***** Dataset entries
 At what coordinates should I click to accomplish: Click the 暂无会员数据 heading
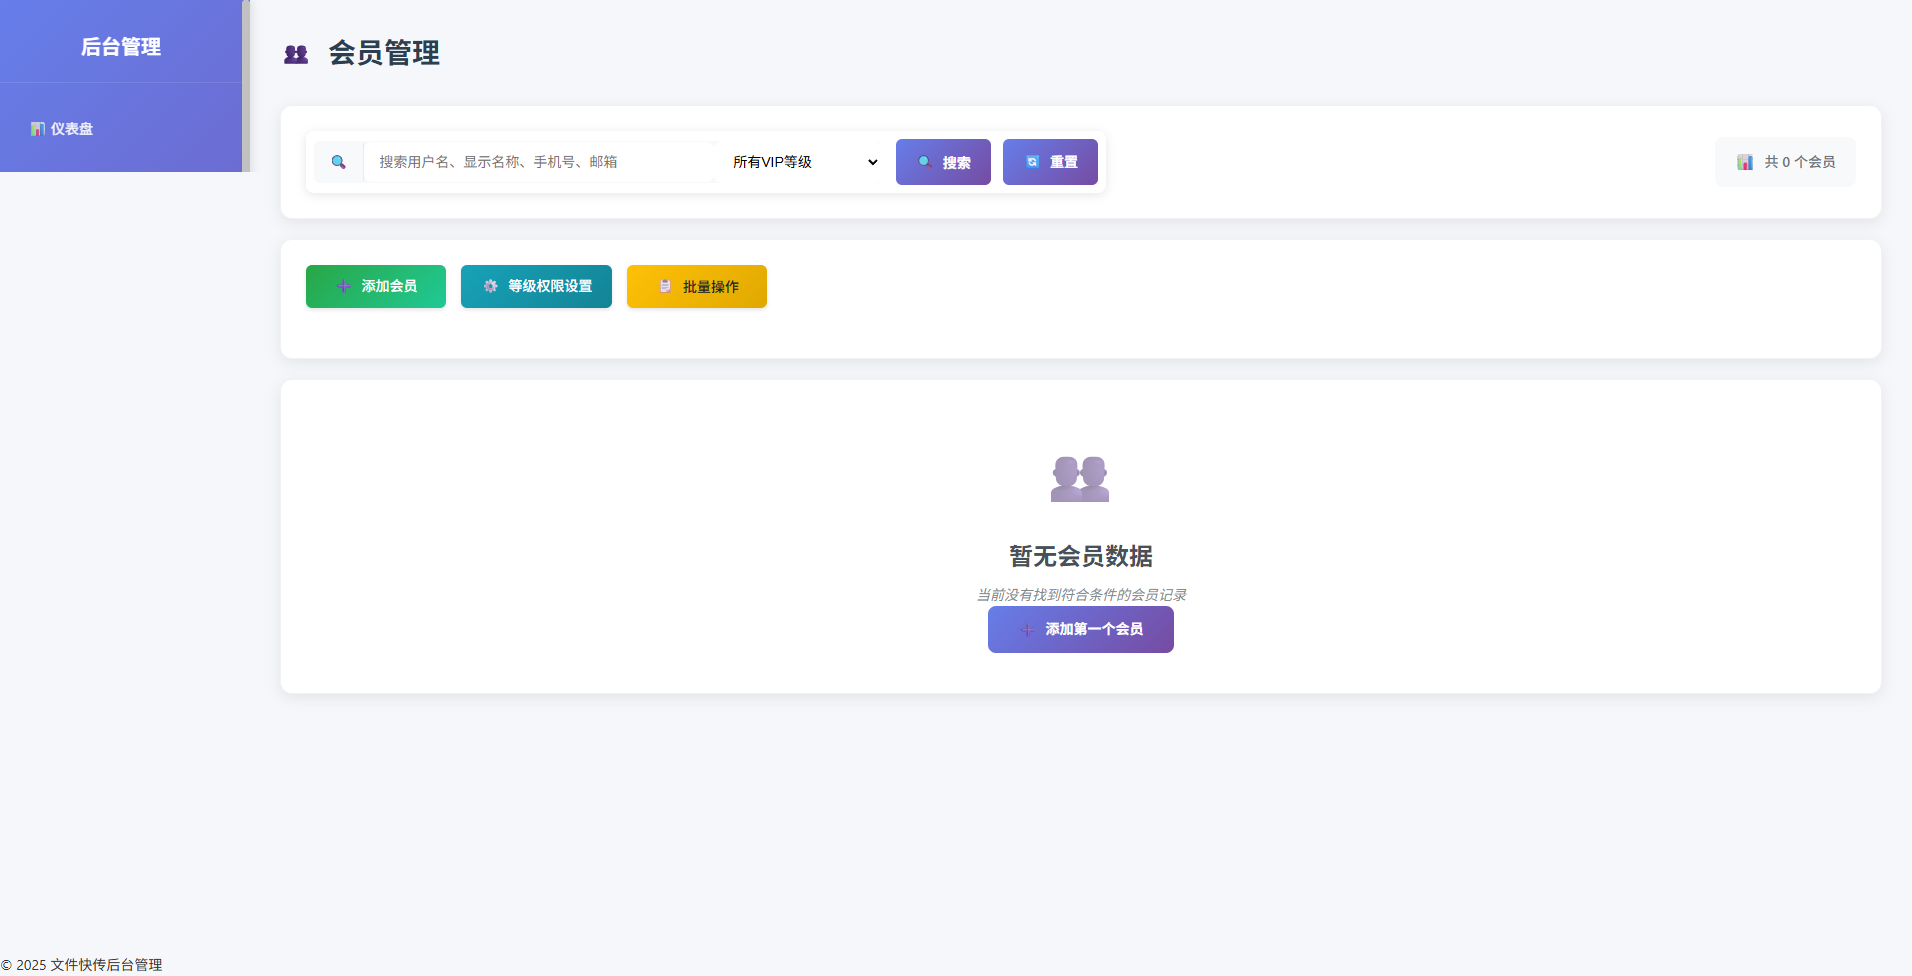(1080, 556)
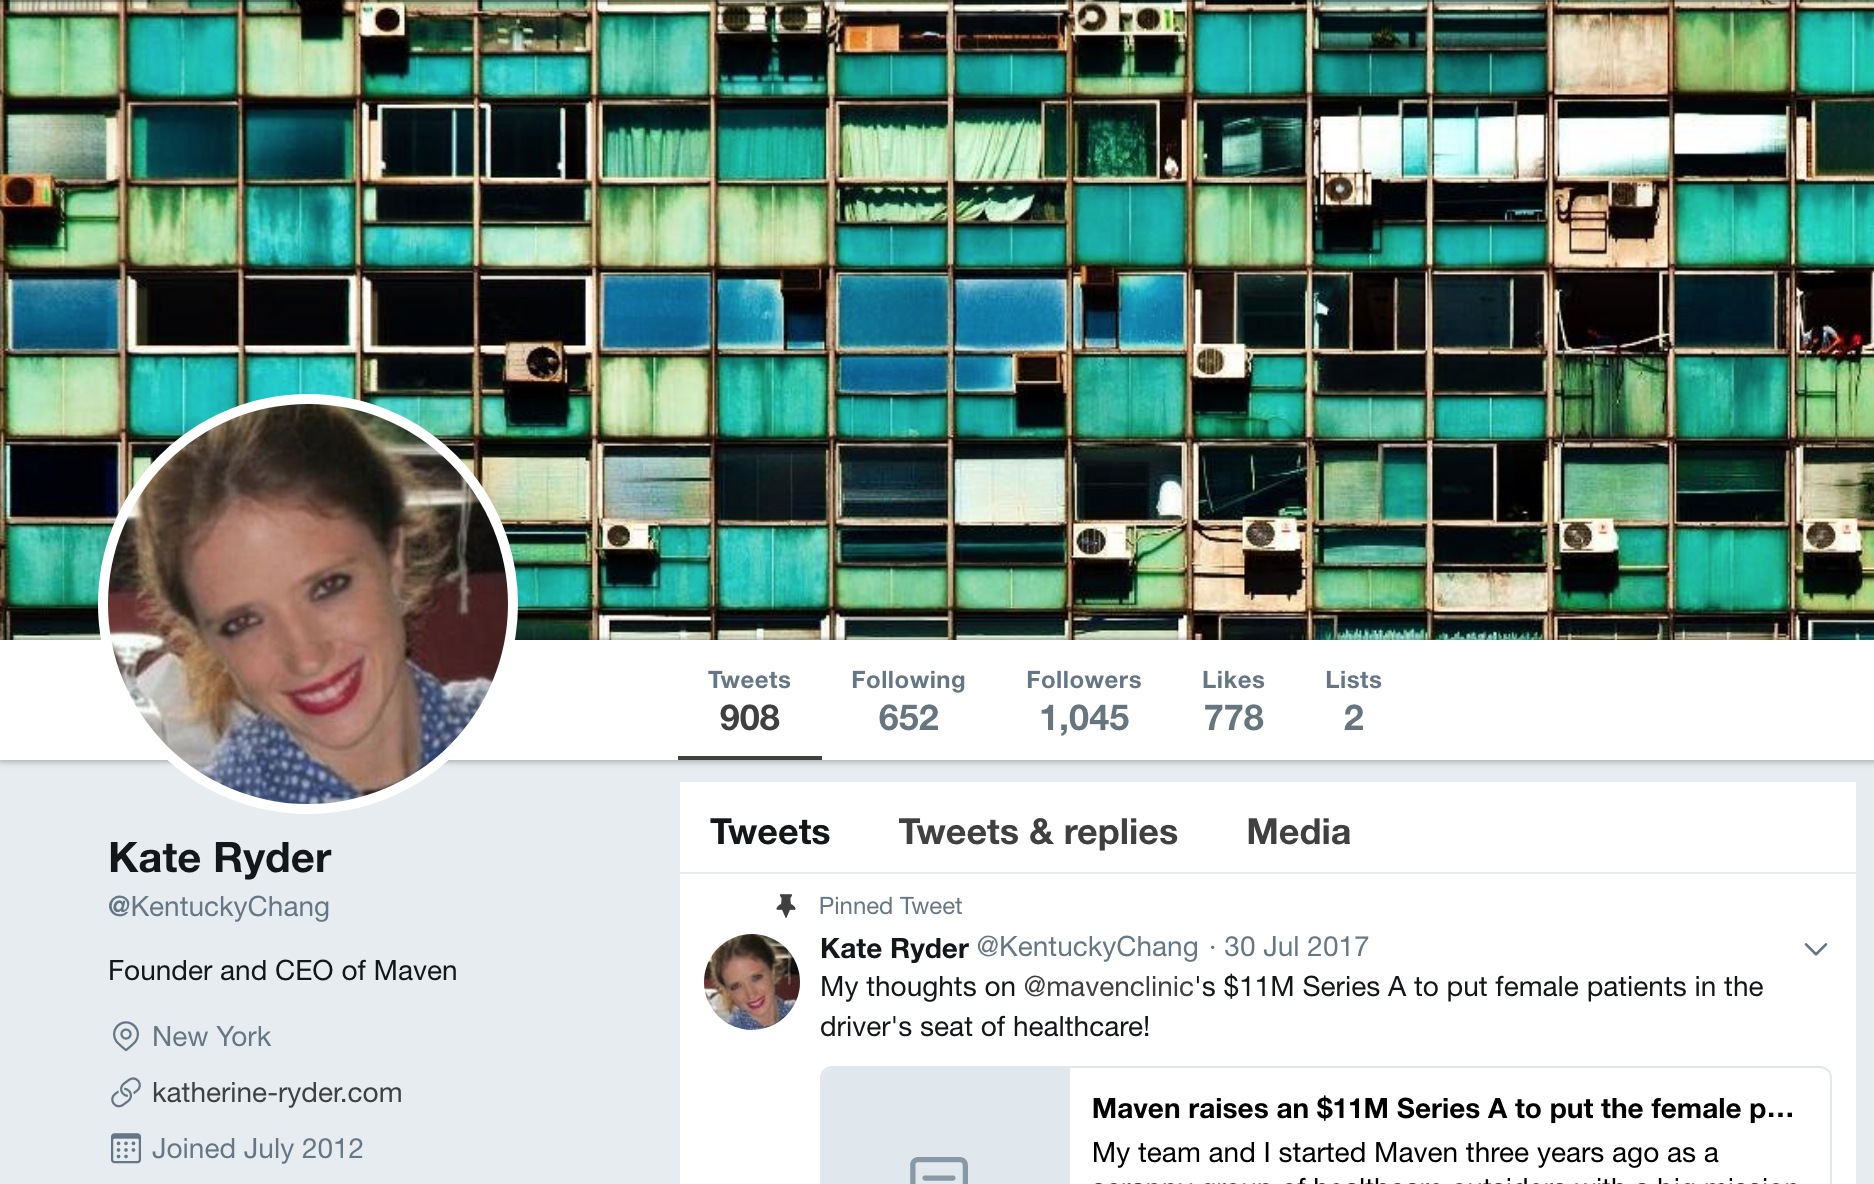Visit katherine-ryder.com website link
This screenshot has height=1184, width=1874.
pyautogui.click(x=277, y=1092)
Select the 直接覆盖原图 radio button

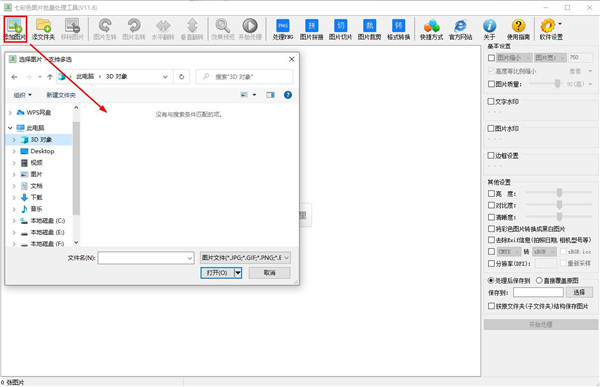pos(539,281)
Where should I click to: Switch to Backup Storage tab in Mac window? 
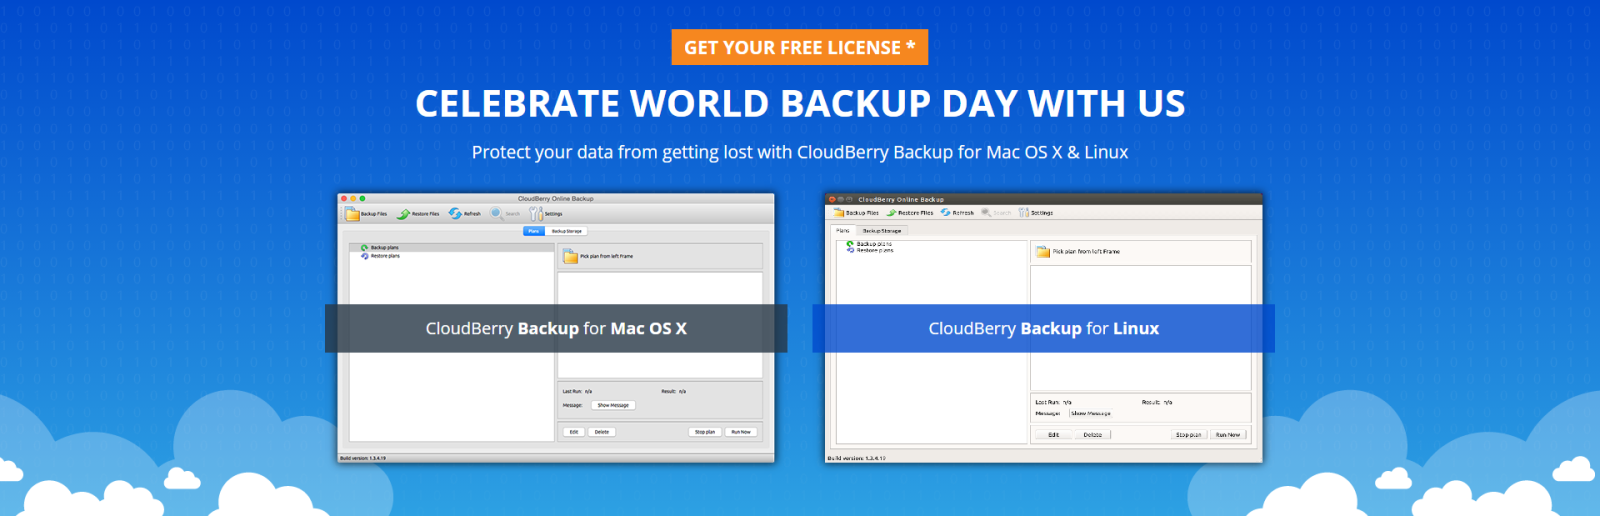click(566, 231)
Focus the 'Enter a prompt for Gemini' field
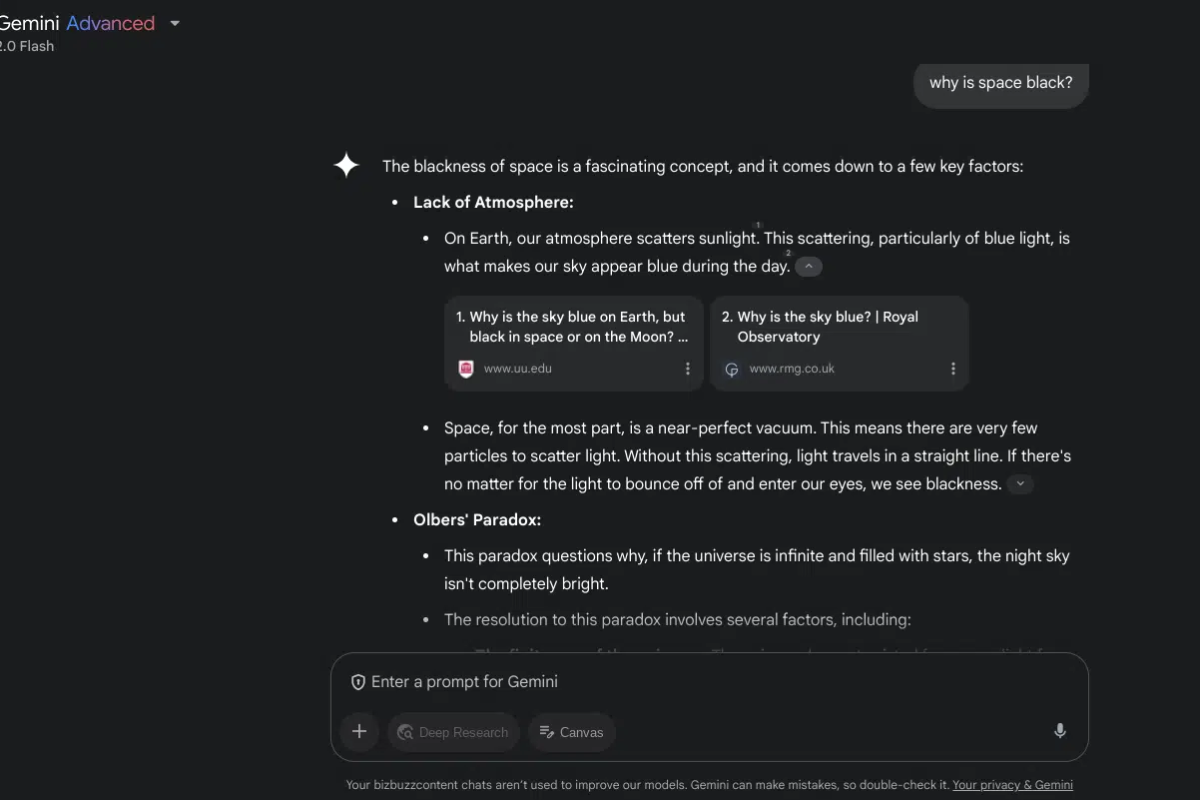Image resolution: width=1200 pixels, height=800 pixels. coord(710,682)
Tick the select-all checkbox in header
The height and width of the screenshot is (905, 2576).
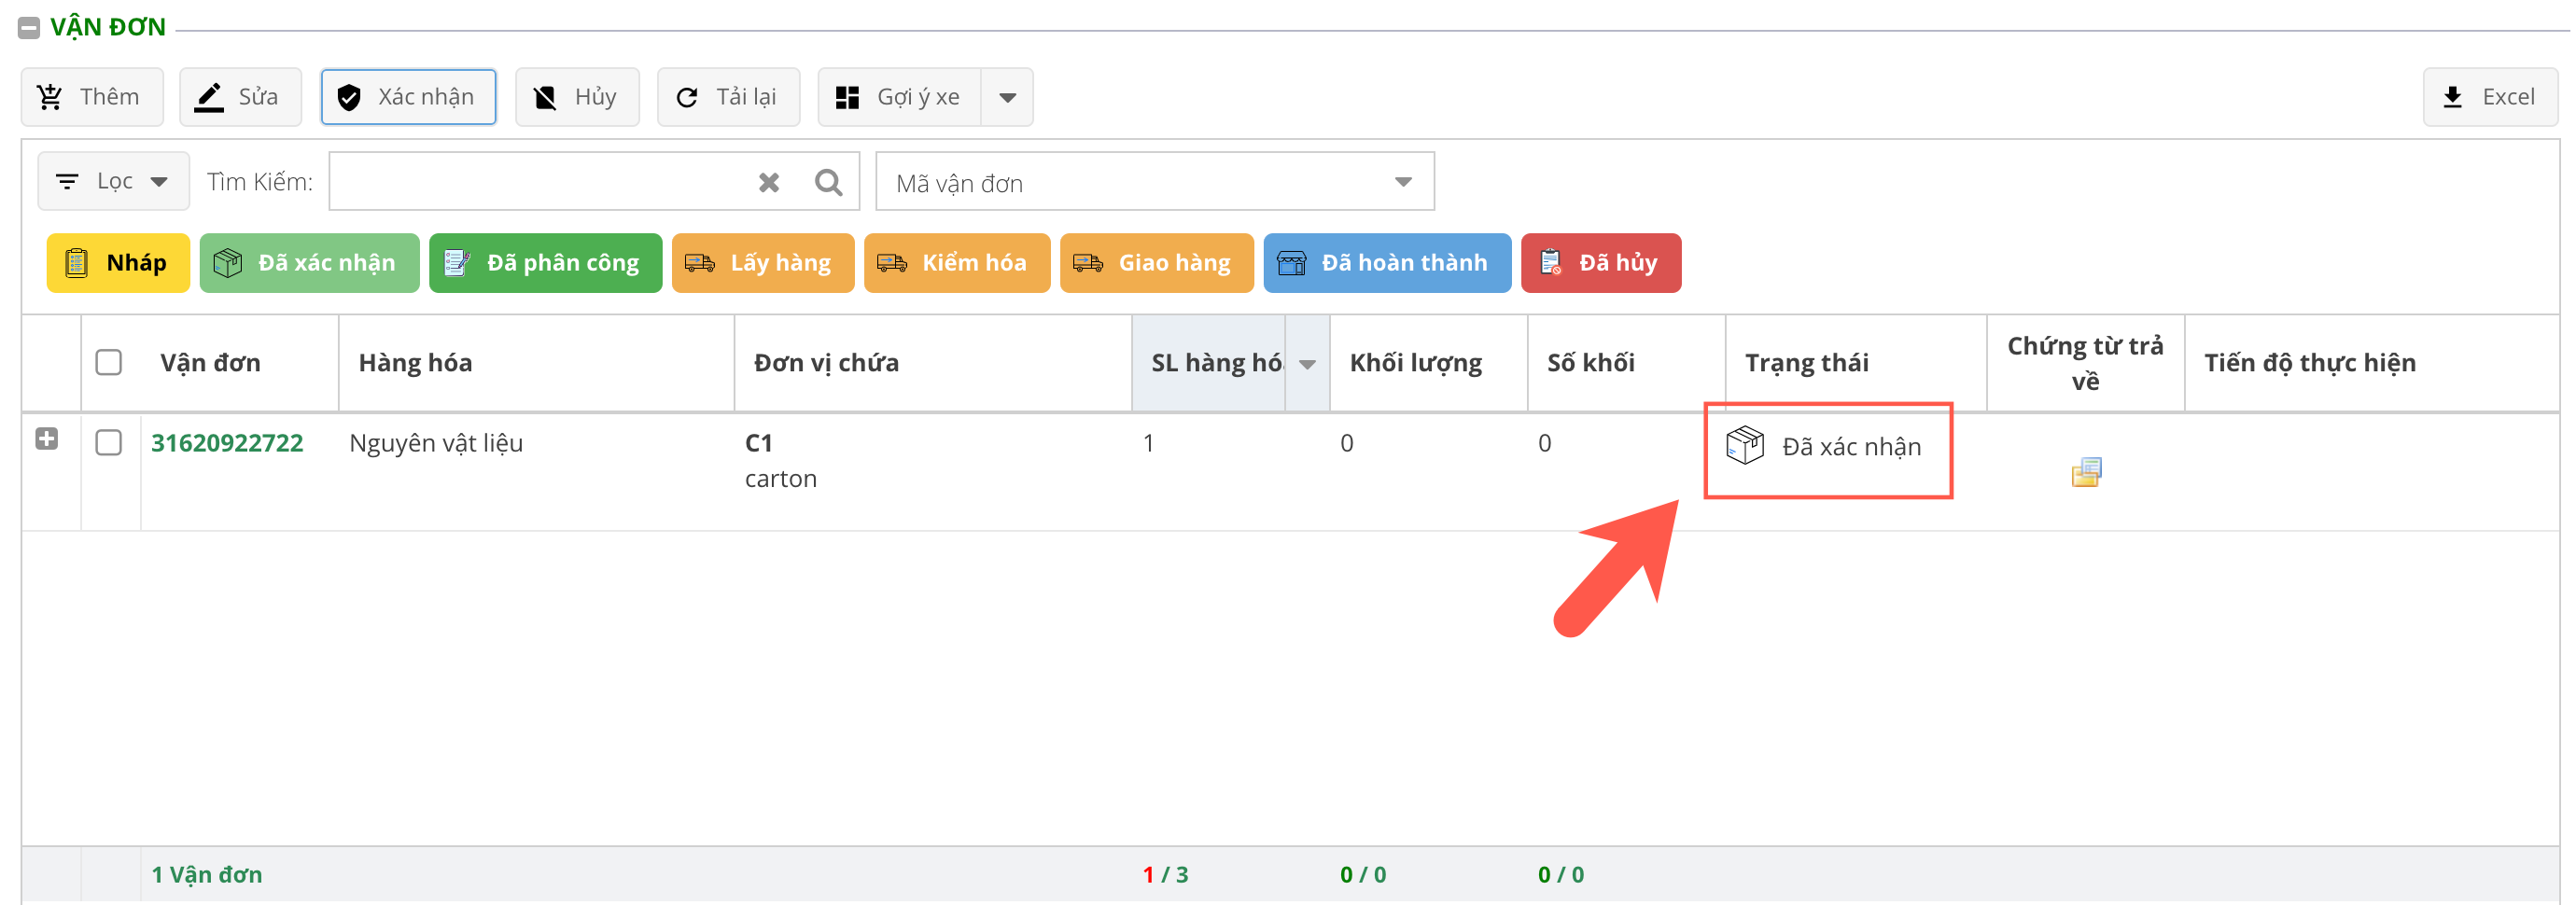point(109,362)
**********
Brief: I need the lines from the line containing "Tick the select-all checkbox in header" through the final line of the listing duplicated exactly, both ends included, with no pictures and nothing else.

Completed task:
Tick the select-all checkbox in header
The height and width of the screenshot is (905, 2576).
point(109,362)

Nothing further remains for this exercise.